- _Work order_
The entries below must be returned exactly as they stand.

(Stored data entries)
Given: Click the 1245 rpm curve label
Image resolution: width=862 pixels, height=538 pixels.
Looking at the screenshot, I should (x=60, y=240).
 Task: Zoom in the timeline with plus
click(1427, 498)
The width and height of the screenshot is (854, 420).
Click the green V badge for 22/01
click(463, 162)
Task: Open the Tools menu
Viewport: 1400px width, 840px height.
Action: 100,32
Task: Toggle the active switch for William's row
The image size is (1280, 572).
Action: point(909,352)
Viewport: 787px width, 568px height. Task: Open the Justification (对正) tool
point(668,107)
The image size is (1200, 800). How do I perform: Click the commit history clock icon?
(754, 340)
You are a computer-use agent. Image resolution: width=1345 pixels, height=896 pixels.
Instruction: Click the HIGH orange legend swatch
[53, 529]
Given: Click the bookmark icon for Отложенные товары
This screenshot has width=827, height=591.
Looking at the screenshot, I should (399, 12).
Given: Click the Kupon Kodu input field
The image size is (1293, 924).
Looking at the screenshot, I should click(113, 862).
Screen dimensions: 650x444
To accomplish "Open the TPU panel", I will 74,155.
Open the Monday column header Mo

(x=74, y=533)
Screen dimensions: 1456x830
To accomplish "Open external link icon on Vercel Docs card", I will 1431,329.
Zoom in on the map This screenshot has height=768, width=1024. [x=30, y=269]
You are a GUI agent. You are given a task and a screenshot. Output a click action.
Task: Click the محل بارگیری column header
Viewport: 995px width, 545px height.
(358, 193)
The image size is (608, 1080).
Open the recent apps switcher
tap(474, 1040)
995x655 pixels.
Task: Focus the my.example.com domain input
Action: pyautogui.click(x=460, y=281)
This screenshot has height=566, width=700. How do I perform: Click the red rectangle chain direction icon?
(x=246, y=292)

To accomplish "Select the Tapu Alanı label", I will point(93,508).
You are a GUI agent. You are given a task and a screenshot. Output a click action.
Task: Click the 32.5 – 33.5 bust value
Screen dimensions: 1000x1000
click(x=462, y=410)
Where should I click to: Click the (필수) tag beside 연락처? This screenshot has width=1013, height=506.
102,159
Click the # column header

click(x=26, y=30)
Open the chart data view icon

- _Your response_
Given: Click the 1245 rpm curve label
Image resolution: width=862 pixels, height=538 pixels.
Looking at the screenshot, I should (x=60, y=240).
 Task: Zoom in the timeline with plus
click(1427, 498)
The width and height of the screenshot is (854, 420).
Click the green V badge for 22/01
click(463, 162)
Task: Open the Tools menu
Viewport: 1400px width, 840px height.
Action: 100,32
Task: Toggle the active switch for William's row
The image size is (1280, 572).
Action: point(909,352)
Viewport: 787px width, 568px height. Task: Open the Justification (对正) tool
point(668,107)
The image size is (1200, 800). How do I perform: Click the commit history clock icon?
(754, 340)
You are a computer-use agent. Image resolution: width=1345 pixels, height=896 pixels.
Instruction: Click the HIGH orange legend swatch
[53, 529]
Given: Click the bookmark icon for Отложенные товары
This screenshot has width=827, height=591.
Looking at the screenshot, I should (399, 12).
Given: Click the Kupon Kodu input field
The image size is (1293, 924).
Looking at the screenshot, I should click(113, 862).
Screen dimensions: 650x444
To accomplish "Open the TPU panel", I will 74,155.
Open the Monday column header Mo

(x=74, y=533)
Screen dimensions: 1456x830
To accomplish "Open external link icon on Vercel Docs card", I will 1431,329.
Zoom in on the map This screenshot has height=768, width=1024. [x=30, y=269]
You are a GUI agent. You are given a task and a screenshot. Output a click action.
Task: Click the محل بارگیری column header
Viewport: 995px width, 545px height.
(358, 193)
The image size is (608, 1080).
Open the recent apps switcher
tap(474, 1040)
995x655 pixels.
Task: Focus the my.example.com domain input
Action: pyautogui.click(x=460, y=281)
This screenshot has height=566, width=700. How do I perform: Click the red rectangle chain direction icon?
(x=246, y=292)

To accomplish "Select the Tapu Alanı label", I will point(93,508).
You are a GUI agent. You are given a task and a screenshot. Output a click action.
Task: Click the 32.5 – 33.5 bust value
Screen dimensions: 1000x1000
click(x=462, y=410)
Where should I click to: Click the (필수) tag beside 연락처? This screenshot has width=1013, height=506.
102,159
Click the # column header

click(x=26, y=30)
Open the chart data view icon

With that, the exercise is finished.